Texte à lire:
:::

Et au pire on se mariera
de Sophie Bienvenu

critiqué par Libris québécis, le 11 mai 2012
(Montréal - 82 ans)


La note:  étoiles
Ado cherche père désespérément
Quand une élève demande tout naturellement à son enseignant d’aller se rincer la bouche parce qu’elle vient de faire une fellation dans le portique de l’église voisine immédiate de l’école Pierre-Dupuy du quartier Hochelaga de Montréal, il comprend aisément le désarroi des adolescents assis devant lui. L’anecdote, véridique, donne l’atmosphère dans laquelle a baigné Aïcha Saint-Pierre qui, certes, fréquente cette école parce qu’elle habite le centre-sud mal famé avec une mère vivant au rythme d’amants, tel Hakim, sans qu’elle leur donne le temps de prendre racine.

Pourtant la petite héroïne adorait ce dernier. Collée sur lui en bobette (sous-vêtement), elle a fait rejouer Scarface ad nauseam parce que ça meurt pas mal dans ce film-là. Elle n’ambitionne pas d’être le chef de quoi que ce soit comme le petit truand Tony Montana. Elle aspire tout simplement à être aimée par un homme adulte. De sa tête fuckée (perturbée) émergent tous les moyens possibles pour attirer l’attention de ceux qui auraient l’âge de son père, évincé dès sa naissance. Quête filiale tellement intense qu’elle se mue en quête amoureuse pour son plus grand malheur. L’auteure ne remonte malheureusement pas à l’amont de sa chute abyssale.

:::

Listing fourni:
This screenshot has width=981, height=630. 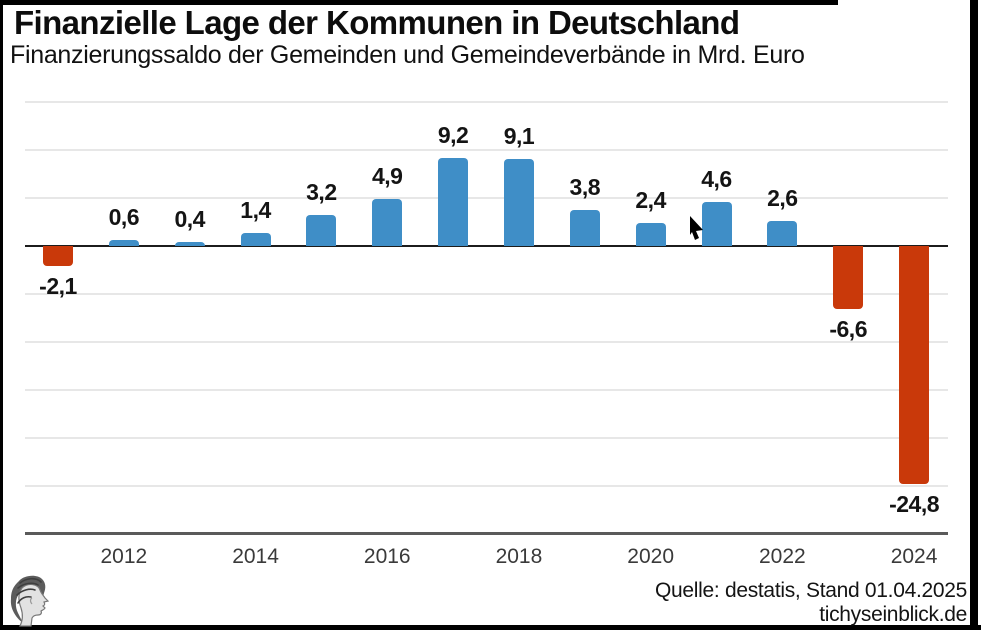 I want to click on value-label-2014: 1,4, so click(x=256, y=210).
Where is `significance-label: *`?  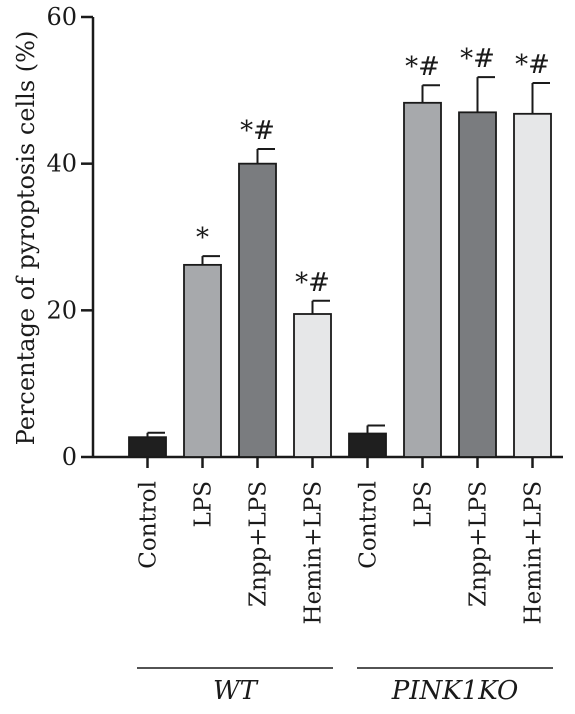 significance-label: * is located at coordinates (202, 238).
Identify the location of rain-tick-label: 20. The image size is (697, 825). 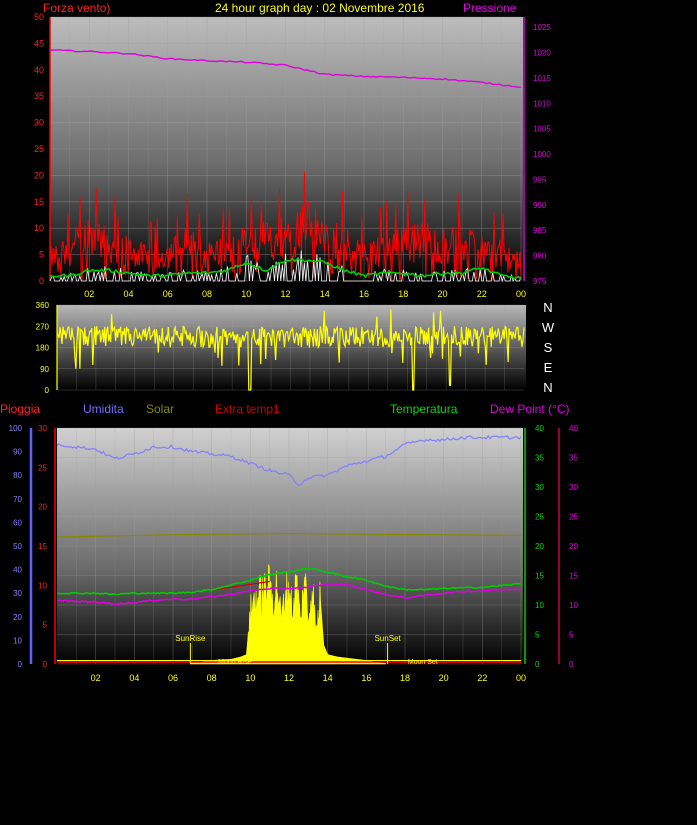
(42, 508).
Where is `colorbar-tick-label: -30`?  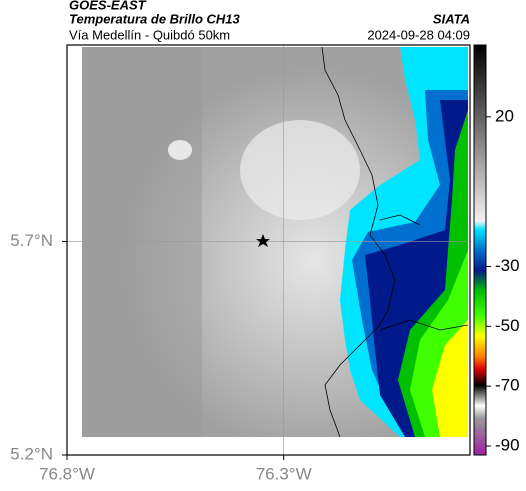 colorbar-tick-label: -30 is located at coordinates (508, 266).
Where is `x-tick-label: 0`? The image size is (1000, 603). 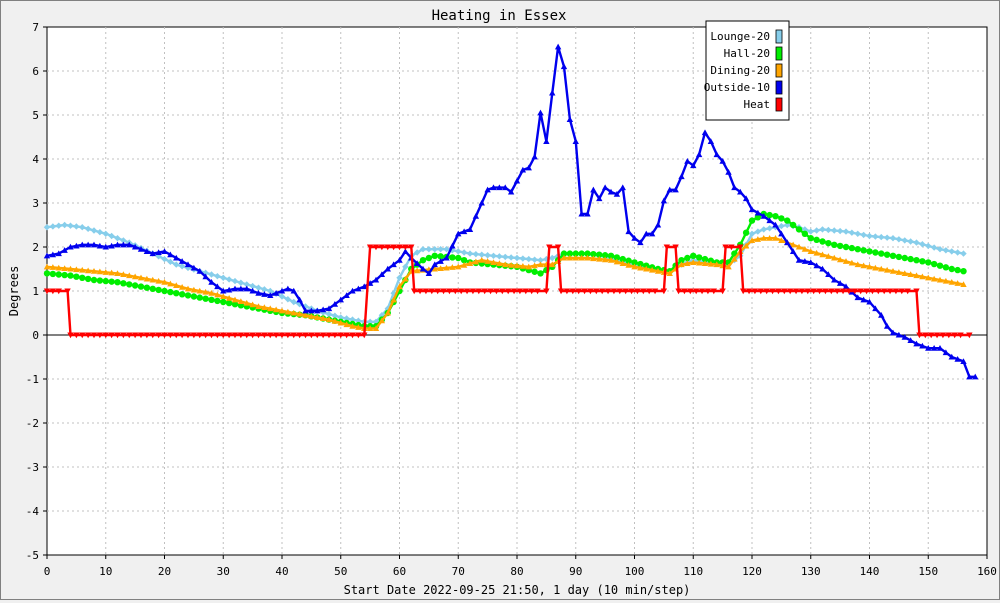 x-tick-label: 0 is located at coordinates (48, 572).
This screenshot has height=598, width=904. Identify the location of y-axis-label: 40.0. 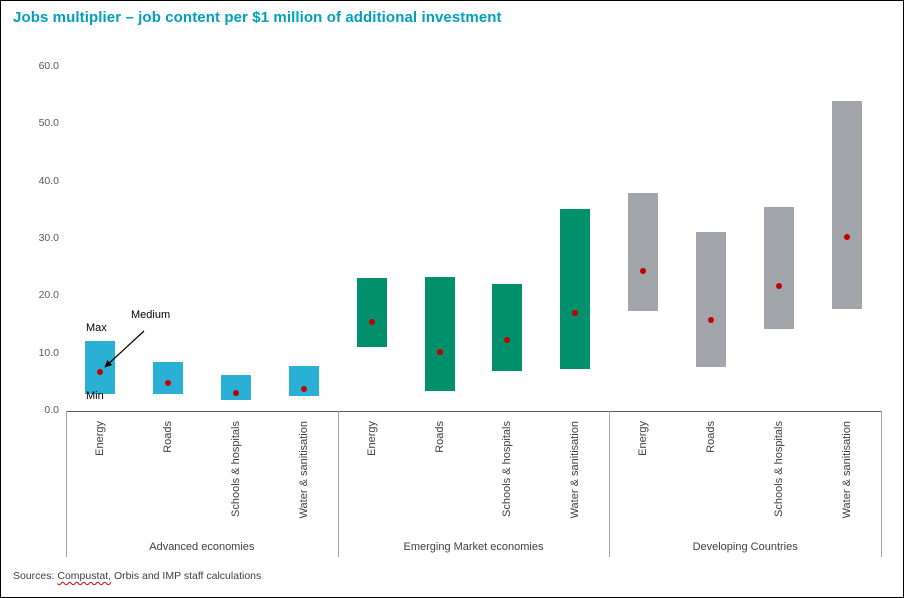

:::

Tâche à réaliser 1:
Dans la critique, quel film Aïcha a-t-elle fait rejouer sans arrêt, collée contre Hakim ?
Tâche à réaliser 2:
Recopiez mot pour mot le passage de la critique qui va de « Et au pire on » à « de prendre racine. », ces deux bornes comprises.

Corrigé de l'exercice 1:
Elle a fait rejouer Scarface.

Corrigé de l'exercice 2:
Et au pire on se mariera
de Sophie Bienvenu

critiqué par Libris québécis, le 11 mai 2012
(Montréal - 82 ans)


La note:  étoiles
Ado cherche père désespérément
Quand une élève demande tout naturellement à son enseignant d’aller se rincer la bouche parce qu’elle vient de faire une fellation dans le portique de l’église voisine immédiate de l’école Pierre-Dupuy du quartier Hochelaga de Montréal, il comprend aisément le désarroi des adolescents assis devant lui. L’anecdote, véridique, donne l’atmosphère dans laquelle a baigné Aïcha Saint-Pierre qui, certes, fréquente cette école parce qu’elle habite le centre-sud mal famé avec une mère vivant au rythme d’amants, tel Hakim, sans qu’elle leur donne le temps de prendre racine.